• _EXCERPTED RECORDS_
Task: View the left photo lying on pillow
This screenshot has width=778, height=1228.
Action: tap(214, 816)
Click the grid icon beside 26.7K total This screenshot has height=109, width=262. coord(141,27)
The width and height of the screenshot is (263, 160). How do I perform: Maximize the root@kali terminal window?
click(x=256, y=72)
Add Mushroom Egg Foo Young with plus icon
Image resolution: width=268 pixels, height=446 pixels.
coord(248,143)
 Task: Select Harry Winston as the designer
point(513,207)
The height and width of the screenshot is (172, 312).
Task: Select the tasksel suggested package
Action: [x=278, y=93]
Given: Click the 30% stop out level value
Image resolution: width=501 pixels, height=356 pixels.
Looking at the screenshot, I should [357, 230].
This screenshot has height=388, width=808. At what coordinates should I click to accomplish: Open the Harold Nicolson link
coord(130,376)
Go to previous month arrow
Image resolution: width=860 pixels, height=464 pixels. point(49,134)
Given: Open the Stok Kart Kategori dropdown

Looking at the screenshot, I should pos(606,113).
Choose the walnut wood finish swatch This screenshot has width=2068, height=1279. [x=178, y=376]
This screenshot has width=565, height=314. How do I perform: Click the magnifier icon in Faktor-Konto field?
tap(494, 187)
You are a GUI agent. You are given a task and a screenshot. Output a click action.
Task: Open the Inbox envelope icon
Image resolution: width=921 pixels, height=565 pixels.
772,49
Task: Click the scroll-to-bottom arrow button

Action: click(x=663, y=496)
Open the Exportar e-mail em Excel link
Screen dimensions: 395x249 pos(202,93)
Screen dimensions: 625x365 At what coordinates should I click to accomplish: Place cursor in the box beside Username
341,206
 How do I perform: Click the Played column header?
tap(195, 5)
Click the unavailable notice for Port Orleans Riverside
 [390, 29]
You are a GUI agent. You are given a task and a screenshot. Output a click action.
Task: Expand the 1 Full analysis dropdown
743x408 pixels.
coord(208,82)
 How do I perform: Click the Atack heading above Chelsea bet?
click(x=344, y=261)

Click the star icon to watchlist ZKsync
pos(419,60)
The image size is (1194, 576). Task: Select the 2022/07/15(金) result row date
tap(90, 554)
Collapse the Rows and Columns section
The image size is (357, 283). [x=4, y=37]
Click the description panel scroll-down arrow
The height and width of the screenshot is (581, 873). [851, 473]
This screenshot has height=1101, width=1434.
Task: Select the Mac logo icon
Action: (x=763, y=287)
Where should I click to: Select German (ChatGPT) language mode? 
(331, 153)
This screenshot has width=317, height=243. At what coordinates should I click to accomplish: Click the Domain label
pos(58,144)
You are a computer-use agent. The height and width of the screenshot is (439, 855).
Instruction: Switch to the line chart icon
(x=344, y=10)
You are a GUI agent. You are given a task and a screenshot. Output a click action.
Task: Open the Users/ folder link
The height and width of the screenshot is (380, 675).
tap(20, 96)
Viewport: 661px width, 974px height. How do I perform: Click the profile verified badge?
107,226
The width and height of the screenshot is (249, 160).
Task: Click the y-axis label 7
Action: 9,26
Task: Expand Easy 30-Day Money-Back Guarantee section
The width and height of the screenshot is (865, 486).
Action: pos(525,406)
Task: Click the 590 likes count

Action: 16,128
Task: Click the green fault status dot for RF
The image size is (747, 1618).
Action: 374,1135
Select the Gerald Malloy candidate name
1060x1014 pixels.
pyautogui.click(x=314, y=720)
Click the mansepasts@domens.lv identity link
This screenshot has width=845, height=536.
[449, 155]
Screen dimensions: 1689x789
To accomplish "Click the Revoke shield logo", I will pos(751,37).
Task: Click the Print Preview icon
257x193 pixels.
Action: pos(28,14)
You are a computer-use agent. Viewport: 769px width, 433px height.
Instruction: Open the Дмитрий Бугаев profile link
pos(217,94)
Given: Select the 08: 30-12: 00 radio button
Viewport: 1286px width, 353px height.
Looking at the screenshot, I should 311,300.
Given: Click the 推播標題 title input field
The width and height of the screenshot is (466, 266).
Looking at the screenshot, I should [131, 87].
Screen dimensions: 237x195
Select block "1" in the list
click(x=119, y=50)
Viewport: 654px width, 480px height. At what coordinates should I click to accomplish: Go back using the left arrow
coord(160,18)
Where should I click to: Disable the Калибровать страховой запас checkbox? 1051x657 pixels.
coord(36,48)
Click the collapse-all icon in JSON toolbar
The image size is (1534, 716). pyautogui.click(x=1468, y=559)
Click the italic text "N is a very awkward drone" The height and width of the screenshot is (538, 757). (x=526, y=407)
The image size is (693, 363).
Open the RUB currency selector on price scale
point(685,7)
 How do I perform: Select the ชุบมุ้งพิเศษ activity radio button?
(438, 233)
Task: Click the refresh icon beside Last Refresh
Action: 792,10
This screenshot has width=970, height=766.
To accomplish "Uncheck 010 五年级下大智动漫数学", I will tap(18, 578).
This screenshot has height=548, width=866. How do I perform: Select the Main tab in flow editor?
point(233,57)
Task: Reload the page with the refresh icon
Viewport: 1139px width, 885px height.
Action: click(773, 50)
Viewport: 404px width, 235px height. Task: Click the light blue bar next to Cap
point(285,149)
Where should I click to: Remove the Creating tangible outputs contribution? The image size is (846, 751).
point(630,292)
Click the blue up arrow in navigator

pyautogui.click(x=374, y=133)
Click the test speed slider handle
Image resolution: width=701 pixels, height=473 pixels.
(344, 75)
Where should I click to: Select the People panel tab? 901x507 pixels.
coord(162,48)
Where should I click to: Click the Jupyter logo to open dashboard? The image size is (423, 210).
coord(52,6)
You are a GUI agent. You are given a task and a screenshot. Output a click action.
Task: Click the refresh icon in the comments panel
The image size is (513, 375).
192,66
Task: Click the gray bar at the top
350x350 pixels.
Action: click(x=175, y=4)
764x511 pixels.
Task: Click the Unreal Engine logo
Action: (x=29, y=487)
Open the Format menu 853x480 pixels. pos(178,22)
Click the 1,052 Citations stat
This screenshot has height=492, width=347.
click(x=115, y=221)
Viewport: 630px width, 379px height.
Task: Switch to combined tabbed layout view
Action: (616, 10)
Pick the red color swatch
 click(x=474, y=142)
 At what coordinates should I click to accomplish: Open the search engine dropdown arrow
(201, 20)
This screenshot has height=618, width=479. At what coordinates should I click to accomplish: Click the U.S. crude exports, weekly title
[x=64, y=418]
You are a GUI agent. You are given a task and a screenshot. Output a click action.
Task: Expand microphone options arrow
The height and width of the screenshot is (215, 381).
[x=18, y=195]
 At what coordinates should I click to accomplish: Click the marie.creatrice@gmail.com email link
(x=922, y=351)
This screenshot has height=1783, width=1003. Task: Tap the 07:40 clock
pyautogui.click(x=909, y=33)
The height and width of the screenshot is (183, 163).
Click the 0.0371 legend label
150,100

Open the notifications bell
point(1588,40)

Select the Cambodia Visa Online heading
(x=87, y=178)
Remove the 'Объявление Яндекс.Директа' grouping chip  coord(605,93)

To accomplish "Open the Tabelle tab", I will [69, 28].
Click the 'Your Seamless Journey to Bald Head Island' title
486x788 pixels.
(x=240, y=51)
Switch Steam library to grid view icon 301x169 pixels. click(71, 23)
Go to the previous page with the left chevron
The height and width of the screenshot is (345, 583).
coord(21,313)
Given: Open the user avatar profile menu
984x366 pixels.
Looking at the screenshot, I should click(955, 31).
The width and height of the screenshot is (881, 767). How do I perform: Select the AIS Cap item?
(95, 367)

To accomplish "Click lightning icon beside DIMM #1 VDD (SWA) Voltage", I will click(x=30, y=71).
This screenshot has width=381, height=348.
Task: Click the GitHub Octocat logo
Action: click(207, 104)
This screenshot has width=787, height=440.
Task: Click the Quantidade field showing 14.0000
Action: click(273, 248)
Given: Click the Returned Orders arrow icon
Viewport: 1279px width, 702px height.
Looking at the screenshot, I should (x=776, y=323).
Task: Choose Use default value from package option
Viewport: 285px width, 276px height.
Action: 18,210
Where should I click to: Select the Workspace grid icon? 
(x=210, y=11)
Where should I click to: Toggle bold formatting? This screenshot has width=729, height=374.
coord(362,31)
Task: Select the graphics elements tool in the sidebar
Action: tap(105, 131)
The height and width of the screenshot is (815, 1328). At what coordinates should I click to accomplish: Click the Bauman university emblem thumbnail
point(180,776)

• _ACTIVITY_
Print the records above verbatim from their first line to the line containing "Task: Open the Inbox envelope icon", both included, and stop there.

• _ANSWER_
Task: View the left photo lying on pillow
This screenshot has width=778, height=1228.
Action: tap(214, 816)
Click the grid icon beside 26.7K total This screenshot has height=109, width=262. coord(141,27)
The width and height of the screenshot is (263, 160). How do I perform: Maximize the root@kali terminal window?
click(x=256, y=72)
Add Mushroom Egg Foo Young with plus icon
Image resolution: width=268 pixels, height=446 pixels.
coord(248,143)
 Task: Select Harry Winston as the designer
point(513,207)
The height and width of the screenshot is (172, 312).
Task: Select the tasksel suggested package
Action: [x=278, y=93]
Given: Click the 30% stop out level value
Image resolution: width=501 pixels, height=356 pixels.
Looking at the screenshot, I should [357, 230].
This screenshot has height=388, width=808. At what coordinates should I click to accomplish: Open the Harold Nicolson link
coord(130,376)
Go to previous month arrow
Image resolution: width=860 pixels, height=464 pixels. point(49,134)
Given: Open the Stok Kart Kategori dropdown

Looking at the screenshot, I should pos(606,113).
Choose the walnut wood finish swatch This screenshot has width=2068, height=1279. [x=178, y=376]
This screenshot has width=565, height=314. How do I perform: Click the magnifier icon in Faktor-Konto field?
tap(494, 187)
You are a GUI agent. You are given a task and a screenshot. Output a click action.
Task: Open the Inbox envelope icon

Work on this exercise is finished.